Cyber Crime Underground Runs Like Regular Business
The North American cybercriminal underground is not hidden or exclusive, as it is in other countries, according to Trend Micro Incorporated’s report, “North American Underground: The Glass Tank.”
While cybercriminals in other parts of the world operate in secrecy, North American cybercrime operations are not afraid to sell goods in the open, including drugs, crimeware, stolen data, and other illicit products and services. The markets are competitive, as there are many vendors that sell the same products. Since competition is strong, North American cybercriminals will advertise goods on the Surface Web, advertising on forums and YouTube.

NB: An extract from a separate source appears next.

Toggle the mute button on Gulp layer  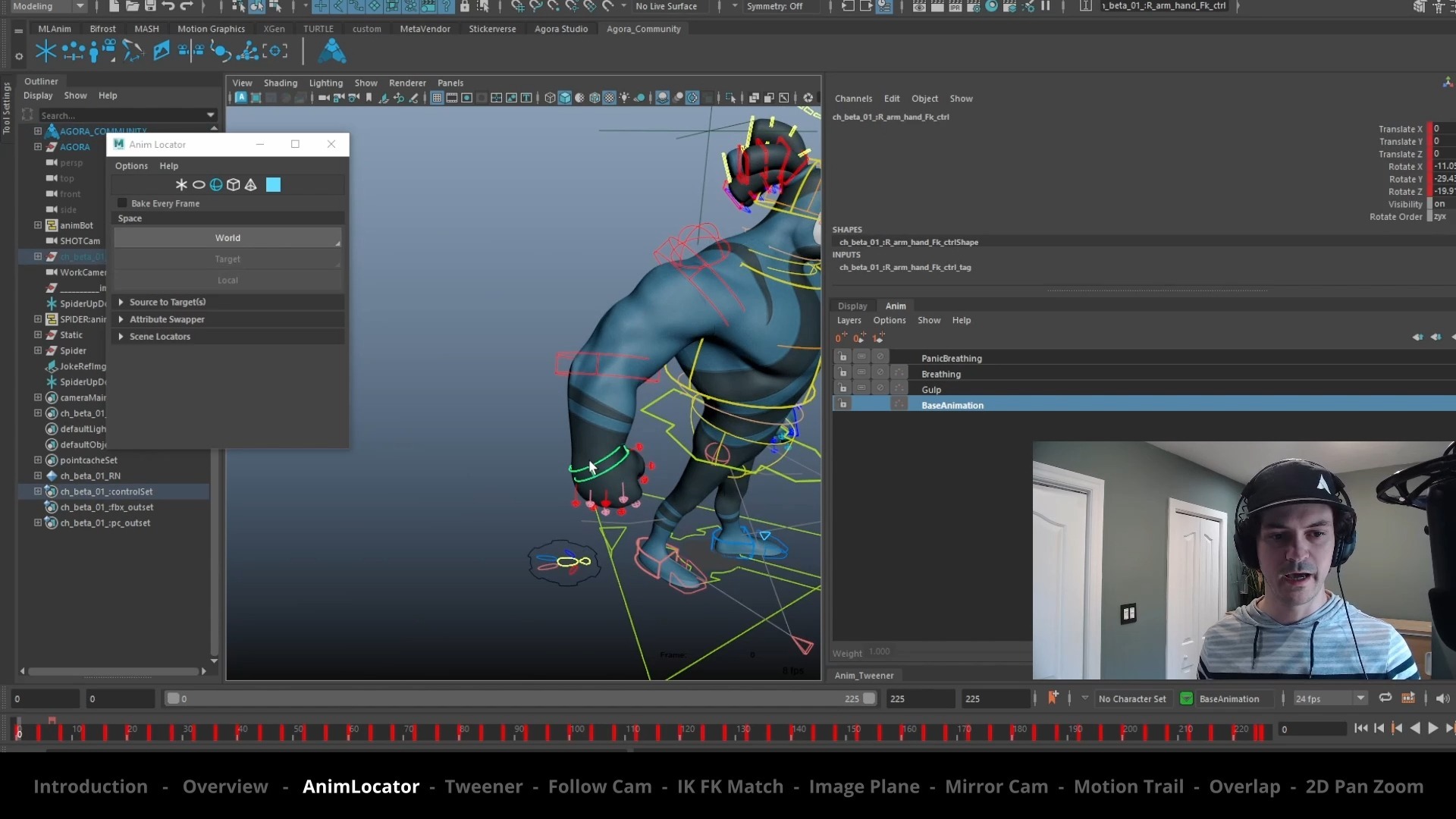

While advertisements are out in the open, transactions involve several steps, including virtual currency and exchanges, to maintain a buyer and seller’s anonymity.
Other key findings include:
- Many forums in the North American market sell hacking tools, also called “crimeware.”
- Crypting services are some of the most important tools in the underground industry. These service providers can determine which security products can flag a code as “malicious.” From there, they can encrypt the malware so that it avoids detection.
- Credit card credentials are popular products, but clones or copies of stolen credit cards are also sold.
- Drugs are available, and buying online keeps these purchases anonymous.
- The weapons marketplace allows foreign contacts to deliver goods outside of North America.
“The high level of sophistication of the services and tools we found in the North American underground allows cybercriminals to thrive across the spectrum of expertise,” said Raimund Genes, CTO, Trend Micro. “With illegal goods and services spanning the physical and virtual realm, ranging from advanced malware to narcotics, this marketplace is of particular concern. As such it is no surprise we’ve seen a concentration of law enforcement activity in the underground which can lead to arrests and prosecution of its users.”